[Source data]
+++++

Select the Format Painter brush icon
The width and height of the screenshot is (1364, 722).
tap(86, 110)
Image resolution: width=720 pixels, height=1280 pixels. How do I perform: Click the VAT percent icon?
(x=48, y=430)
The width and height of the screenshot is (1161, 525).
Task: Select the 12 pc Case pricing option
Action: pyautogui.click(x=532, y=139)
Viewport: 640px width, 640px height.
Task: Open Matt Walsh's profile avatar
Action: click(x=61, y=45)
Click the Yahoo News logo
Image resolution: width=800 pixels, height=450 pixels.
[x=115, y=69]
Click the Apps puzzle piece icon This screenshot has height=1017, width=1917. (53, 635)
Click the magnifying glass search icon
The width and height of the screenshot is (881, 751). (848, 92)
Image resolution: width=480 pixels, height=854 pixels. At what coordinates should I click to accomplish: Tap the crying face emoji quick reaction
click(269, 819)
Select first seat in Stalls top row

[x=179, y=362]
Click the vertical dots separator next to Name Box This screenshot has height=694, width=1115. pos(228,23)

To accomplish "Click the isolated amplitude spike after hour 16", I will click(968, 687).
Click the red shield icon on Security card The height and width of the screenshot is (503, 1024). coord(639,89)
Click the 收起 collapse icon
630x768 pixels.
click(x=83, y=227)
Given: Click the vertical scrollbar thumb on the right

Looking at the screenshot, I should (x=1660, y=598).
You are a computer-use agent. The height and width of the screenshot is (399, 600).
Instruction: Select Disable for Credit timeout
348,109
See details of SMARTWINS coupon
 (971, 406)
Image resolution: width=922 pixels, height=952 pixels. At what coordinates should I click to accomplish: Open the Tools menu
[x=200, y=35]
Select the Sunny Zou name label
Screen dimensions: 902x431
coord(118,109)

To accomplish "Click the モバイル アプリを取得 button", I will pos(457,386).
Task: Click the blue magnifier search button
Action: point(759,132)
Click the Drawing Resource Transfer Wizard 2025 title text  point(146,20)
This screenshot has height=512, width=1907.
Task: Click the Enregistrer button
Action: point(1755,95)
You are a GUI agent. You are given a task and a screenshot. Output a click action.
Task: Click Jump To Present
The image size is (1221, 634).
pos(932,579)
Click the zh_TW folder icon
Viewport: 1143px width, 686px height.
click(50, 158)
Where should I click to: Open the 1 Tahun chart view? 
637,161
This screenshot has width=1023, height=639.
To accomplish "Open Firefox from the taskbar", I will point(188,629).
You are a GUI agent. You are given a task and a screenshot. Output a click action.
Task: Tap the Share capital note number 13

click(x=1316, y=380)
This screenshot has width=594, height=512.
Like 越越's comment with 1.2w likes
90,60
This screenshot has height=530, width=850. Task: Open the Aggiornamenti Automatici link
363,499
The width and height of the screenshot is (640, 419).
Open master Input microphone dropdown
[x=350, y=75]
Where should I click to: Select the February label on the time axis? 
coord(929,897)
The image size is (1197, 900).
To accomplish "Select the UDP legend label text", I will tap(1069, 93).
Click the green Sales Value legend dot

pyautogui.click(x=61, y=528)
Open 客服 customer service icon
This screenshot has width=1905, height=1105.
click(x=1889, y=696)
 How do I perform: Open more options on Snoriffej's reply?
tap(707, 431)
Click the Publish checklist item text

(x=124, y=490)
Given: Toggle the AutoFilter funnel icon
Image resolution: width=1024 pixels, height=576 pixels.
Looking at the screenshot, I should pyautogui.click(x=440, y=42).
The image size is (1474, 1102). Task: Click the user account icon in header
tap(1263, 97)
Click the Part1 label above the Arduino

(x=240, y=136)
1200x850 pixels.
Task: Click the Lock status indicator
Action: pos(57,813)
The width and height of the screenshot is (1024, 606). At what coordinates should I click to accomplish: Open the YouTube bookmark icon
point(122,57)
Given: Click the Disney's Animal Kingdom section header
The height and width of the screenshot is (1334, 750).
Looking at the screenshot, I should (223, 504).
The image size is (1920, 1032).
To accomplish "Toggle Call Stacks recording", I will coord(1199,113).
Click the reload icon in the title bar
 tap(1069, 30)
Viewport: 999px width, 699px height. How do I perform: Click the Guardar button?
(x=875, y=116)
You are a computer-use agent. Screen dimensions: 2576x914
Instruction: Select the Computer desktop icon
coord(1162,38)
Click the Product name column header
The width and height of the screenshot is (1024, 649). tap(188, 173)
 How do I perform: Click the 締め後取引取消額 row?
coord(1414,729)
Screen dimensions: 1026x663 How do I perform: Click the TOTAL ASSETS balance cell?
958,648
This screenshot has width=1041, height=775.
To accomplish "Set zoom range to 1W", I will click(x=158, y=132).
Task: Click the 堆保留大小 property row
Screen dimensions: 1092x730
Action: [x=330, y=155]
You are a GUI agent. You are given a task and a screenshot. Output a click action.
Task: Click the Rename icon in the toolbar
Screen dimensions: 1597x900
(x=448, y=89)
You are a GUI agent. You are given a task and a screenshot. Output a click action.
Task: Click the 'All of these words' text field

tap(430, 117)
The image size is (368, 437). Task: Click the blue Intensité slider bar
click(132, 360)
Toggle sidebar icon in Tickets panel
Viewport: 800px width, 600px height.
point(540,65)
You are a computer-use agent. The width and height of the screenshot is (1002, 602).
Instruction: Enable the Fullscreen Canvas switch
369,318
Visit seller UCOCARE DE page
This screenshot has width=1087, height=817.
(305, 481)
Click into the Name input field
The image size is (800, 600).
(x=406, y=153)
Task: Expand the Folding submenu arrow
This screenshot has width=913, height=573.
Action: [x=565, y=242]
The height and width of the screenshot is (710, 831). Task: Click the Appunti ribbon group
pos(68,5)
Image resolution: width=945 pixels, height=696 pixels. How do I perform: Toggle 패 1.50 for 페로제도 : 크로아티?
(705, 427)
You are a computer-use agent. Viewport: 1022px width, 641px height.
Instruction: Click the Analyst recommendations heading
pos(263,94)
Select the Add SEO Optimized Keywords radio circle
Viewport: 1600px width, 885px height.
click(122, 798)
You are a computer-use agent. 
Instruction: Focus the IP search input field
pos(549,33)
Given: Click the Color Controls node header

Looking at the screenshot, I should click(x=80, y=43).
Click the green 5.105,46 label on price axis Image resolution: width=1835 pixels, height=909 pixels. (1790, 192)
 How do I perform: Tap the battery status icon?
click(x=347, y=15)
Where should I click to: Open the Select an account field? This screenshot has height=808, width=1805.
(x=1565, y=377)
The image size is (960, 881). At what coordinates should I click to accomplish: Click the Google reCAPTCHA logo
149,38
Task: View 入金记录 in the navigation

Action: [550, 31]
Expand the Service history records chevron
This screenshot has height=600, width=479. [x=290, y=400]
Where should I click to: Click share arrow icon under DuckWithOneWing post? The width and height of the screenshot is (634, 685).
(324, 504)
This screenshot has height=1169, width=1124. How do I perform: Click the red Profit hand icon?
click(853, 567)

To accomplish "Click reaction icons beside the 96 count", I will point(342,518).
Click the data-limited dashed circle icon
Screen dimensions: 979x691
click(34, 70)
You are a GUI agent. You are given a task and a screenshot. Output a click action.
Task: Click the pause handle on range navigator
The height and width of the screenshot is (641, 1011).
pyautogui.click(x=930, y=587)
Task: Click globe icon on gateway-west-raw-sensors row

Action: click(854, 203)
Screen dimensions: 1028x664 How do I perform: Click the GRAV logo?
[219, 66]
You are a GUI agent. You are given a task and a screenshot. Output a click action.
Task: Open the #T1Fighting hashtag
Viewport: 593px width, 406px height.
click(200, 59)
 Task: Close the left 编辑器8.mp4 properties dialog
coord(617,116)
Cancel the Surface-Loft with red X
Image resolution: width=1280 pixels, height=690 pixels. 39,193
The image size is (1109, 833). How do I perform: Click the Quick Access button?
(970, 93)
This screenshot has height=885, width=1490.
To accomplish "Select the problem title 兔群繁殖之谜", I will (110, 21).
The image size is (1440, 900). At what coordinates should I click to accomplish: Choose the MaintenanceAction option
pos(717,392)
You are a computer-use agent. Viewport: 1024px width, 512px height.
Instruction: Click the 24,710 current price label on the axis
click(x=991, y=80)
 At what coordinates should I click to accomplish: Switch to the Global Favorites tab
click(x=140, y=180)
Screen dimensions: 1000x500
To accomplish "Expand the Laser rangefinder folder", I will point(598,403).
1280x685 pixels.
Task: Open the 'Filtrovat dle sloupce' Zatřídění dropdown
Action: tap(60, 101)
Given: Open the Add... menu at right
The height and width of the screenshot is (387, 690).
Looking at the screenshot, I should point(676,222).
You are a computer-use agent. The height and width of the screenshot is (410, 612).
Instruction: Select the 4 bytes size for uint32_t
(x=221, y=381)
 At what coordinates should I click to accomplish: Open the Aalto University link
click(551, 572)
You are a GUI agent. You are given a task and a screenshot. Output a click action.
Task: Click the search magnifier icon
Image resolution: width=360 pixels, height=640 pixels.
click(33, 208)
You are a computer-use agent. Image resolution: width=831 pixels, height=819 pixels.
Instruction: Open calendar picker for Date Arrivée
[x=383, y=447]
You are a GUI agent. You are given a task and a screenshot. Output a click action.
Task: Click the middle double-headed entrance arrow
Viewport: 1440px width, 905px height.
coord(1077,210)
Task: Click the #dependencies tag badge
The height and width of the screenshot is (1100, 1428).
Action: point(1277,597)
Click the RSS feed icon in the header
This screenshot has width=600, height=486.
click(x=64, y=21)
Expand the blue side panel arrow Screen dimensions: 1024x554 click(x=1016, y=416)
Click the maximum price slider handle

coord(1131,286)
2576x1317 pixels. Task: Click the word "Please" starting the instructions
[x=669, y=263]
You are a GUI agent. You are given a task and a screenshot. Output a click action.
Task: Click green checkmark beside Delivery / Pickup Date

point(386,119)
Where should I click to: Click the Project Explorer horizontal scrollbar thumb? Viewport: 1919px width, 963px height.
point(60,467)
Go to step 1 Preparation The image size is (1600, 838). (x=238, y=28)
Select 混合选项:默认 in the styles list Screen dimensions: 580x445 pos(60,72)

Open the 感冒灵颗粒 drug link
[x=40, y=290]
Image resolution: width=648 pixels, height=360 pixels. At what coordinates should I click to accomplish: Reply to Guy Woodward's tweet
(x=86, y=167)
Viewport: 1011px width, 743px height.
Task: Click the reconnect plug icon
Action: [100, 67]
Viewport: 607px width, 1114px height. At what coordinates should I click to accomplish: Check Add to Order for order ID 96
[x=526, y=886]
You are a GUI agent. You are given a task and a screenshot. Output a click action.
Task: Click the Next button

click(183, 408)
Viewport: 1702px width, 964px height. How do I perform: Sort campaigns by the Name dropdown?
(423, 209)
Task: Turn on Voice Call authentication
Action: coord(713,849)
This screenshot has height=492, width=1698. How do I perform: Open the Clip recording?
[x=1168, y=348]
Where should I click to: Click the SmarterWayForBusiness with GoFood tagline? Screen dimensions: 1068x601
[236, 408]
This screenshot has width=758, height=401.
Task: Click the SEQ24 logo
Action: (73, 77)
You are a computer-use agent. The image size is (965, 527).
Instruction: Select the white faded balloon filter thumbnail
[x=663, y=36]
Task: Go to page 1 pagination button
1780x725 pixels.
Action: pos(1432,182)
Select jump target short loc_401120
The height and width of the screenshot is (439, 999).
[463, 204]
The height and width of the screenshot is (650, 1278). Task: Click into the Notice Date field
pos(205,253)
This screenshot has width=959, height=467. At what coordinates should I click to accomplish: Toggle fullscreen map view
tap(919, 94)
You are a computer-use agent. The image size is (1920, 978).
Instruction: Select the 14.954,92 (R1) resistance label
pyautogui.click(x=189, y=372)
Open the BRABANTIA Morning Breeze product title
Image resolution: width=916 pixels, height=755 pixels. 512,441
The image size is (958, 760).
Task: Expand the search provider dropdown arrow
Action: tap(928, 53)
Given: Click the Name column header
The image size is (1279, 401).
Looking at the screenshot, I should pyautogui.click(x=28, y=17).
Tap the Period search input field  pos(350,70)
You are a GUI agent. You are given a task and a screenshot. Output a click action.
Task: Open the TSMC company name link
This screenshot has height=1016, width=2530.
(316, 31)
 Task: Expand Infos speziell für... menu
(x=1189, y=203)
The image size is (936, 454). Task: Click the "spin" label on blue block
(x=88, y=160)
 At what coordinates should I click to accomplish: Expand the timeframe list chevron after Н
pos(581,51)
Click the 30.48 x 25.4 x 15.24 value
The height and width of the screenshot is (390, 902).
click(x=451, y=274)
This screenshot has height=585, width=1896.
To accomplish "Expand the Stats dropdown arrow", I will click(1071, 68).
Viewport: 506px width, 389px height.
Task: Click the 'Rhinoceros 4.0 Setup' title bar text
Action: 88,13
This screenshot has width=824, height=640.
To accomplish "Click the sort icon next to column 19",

+++++

• _Description of the task_
Among the records above, a stretch begins at the line containing "Click the magnifying glass search icon" and ends at the line containing "Click the vertical dots". Restate that stretch word for word, and nothing else.

• _Solution for this task_
Click the magnifying glass search icon
The width and height of the screenshot is (881, 751). (848, 92)
Image resolution: width=480 pixels, height=854 pixels. At what coordinates should I click to accomplish: Tap the crying face emoji quick reaction
click(269, 819)
Select first seat in Stalls top row

[x=179, y=362]
Click the vertical dots separator next to Name Box This screenshot has height=694, width=1115. pos(228,23)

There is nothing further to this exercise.